What the exercise asks
Beginning with the line that contains "Screen dimensions: 800x430", restate each line below through the final one exactly, and exclude the pictures.

(Stored items)

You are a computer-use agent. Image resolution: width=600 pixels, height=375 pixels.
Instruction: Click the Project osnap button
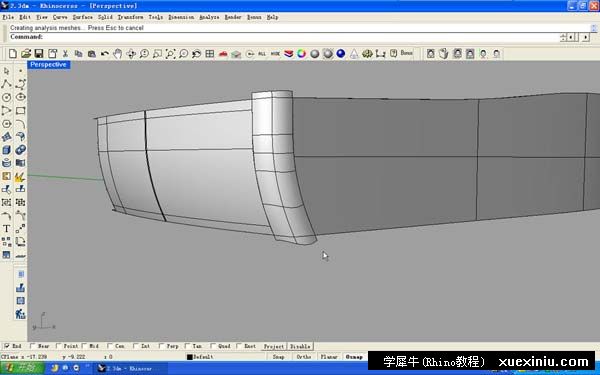click(x=274, y=346)
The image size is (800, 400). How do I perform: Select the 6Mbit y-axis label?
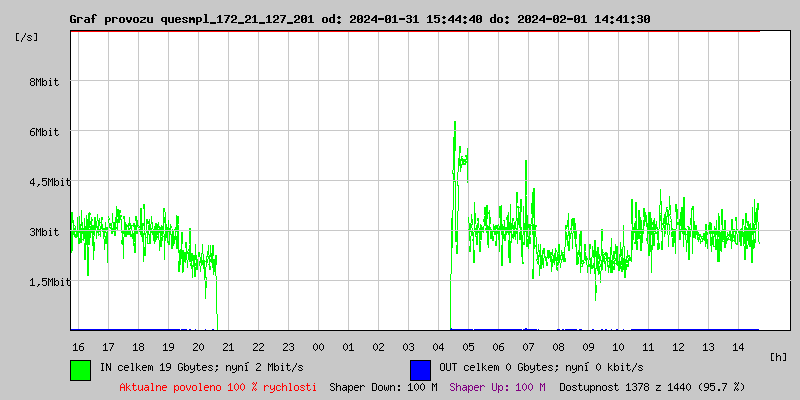click(x=44, y=132)
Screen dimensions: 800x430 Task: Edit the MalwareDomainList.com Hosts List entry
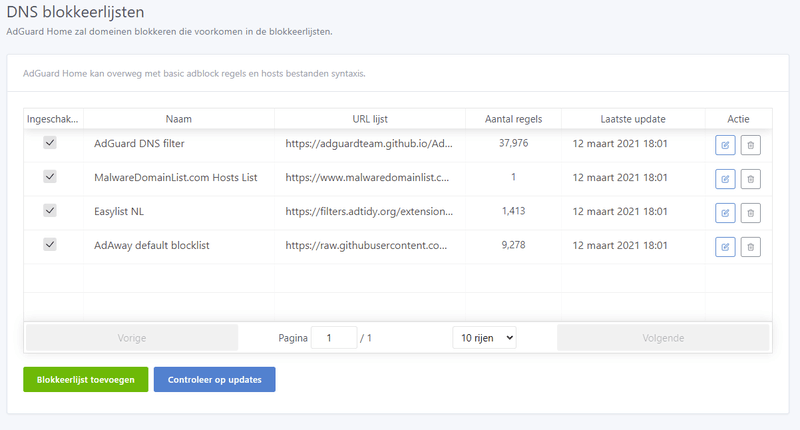coord(725,179)
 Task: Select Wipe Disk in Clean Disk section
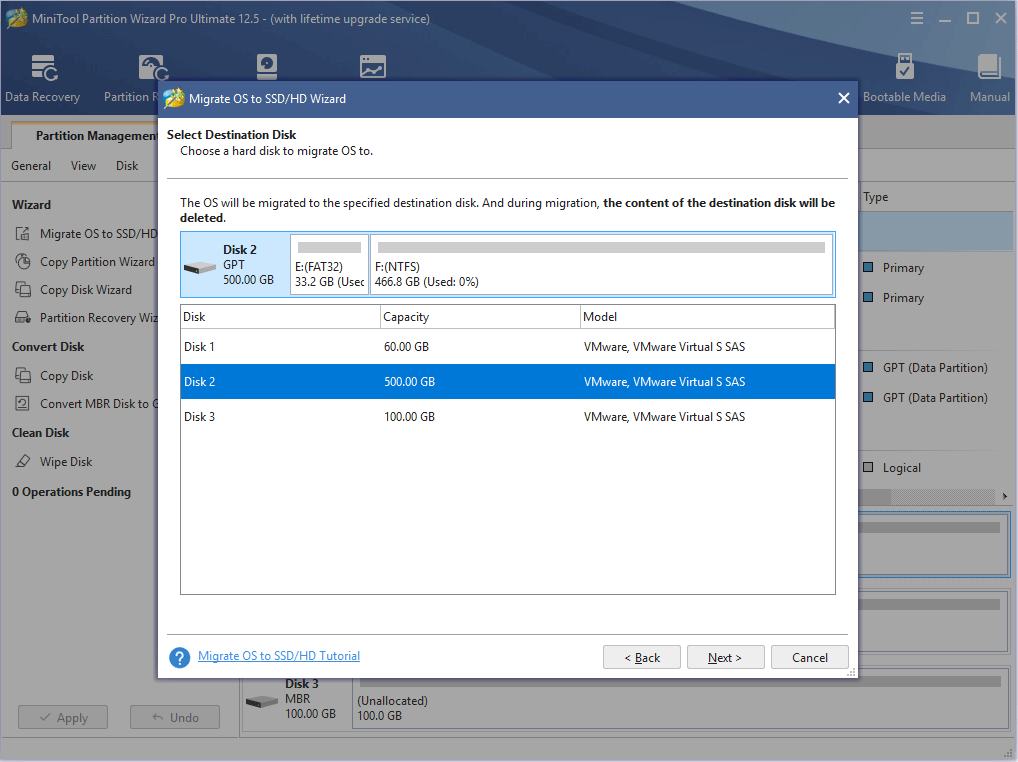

Answer for this exercise
Screen dimensions: 800x430 Task: Edit the MalwareDomainList.com Hosts List entry
coord(725,179)
 Task: Select Wipe Disk in Clean Disk section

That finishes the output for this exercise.